THE REQUEST: Please pull out every line of the material below that contains the word "photo". Matching is case-sensitive.

TASK INPUT:
* * *

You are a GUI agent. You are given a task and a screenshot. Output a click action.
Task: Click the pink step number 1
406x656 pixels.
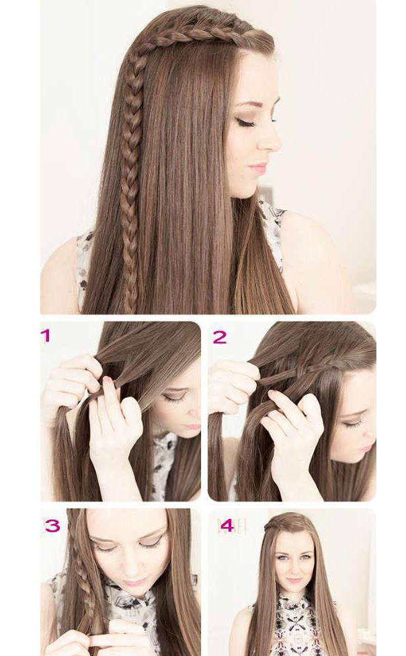pos(45,335)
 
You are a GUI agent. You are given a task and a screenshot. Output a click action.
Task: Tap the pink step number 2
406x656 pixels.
pos(220,337)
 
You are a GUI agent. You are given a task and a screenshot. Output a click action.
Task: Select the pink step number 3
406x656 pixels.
pos(52,526)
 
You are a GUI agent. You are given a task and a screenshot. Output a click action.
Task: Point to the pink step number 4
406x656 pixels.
pos(227,526)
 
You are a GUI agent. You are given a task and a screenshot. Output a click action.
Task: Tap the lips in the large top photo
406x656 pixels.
pos(259,168)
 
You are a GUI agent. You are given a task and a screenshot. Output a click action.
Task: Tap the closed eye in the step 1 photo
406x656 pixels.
pos(173,397)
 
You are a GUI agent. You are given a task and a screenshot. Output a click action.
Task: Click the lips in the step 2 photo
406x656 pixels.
pos(366,448)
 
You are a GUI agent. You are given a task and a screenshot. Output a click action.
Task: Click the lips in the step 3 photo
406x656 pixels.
pos(134,581)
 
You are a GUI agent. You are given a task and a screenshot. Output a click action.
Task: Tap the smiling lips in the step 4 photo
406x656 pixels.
pos(294,580)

* * *

EXERCISE ANSWER:
Task: Tap the lips in the large top photo
Task: Tap the closed eye in the step 1 photo
Task: Click the lips in the step 2 photo
Task: Click the lips in the step 3 photo
Task: Tap the smiling lips in the step 4 photo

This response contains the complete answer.